* _Given data_

--- BEGIN ---

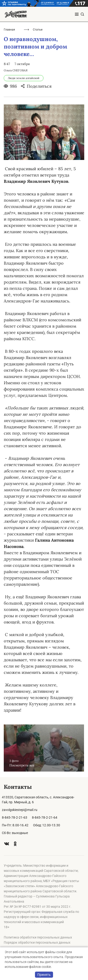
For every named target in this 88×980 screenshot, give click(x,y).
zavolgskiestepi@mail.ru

--- END ---
--- BEGIN ---

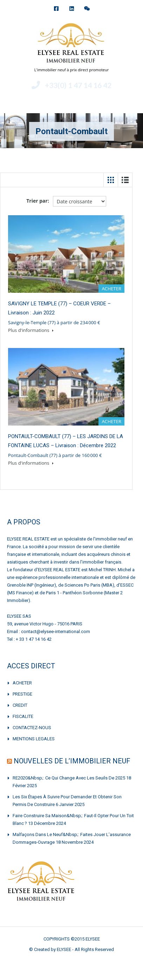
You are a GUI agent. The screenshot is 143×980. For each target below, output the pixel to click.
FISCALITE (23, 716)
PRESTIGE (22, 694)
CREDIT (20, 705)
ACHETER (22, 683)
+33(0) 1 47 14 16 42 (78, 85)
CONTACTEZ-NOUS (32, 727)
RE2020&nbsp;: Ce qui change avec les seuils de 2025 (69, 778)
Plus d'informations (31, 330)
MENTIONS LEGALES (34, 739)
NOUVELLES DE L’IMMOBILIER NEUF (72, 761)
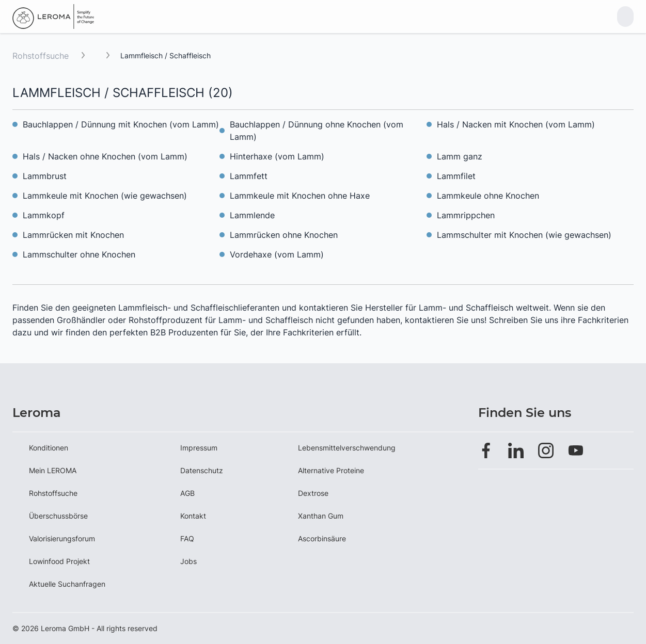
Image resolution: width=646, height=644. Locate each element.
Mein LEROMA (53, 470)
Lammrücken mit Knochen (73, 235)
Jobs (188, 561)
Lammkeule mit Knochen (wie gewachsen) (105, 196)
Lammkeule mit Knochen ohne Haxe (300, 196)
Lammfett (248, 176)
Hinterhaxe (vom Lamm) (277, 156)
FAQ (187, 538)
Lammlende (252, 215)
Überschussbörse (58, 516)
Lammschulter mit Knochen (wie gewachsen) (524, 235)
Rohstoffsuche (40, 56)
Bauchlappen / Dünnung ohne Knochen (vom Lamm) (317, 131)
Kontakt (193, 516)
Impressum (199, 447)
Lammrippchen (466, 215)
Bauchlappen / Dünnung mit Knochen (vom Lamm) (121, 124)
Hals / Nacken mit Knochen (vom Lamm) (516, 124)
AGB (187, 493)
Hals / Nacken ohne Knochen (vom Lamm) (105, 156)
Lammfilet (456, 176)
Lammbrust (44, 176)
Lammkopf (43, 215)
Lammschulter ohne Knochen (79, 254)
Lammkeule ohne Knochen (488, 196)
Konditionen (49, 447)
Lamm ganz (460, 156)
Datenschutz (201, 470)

--- END ---

* _Work to do_
Put the listing starting at the line that contains "Lammschulter ohne Knochen (79, 254)" and ending at the line that contains "Datenschutz (201, 470)" into a two-column CSV with the header columns "label" and "coordinates", one row per line, each value in its own quoted field with any line breaks replaced by spaces.

* _Result for this task_
label,coordinates
"Lammschulter ohne Knochen","(79, 254)"
"Lammkeule ohne Knochen","(488, 196)"
"Konditionen","(49, 447)"
"Lamm ganz","(460, 156)"
"Datenschutz","(201, 470)"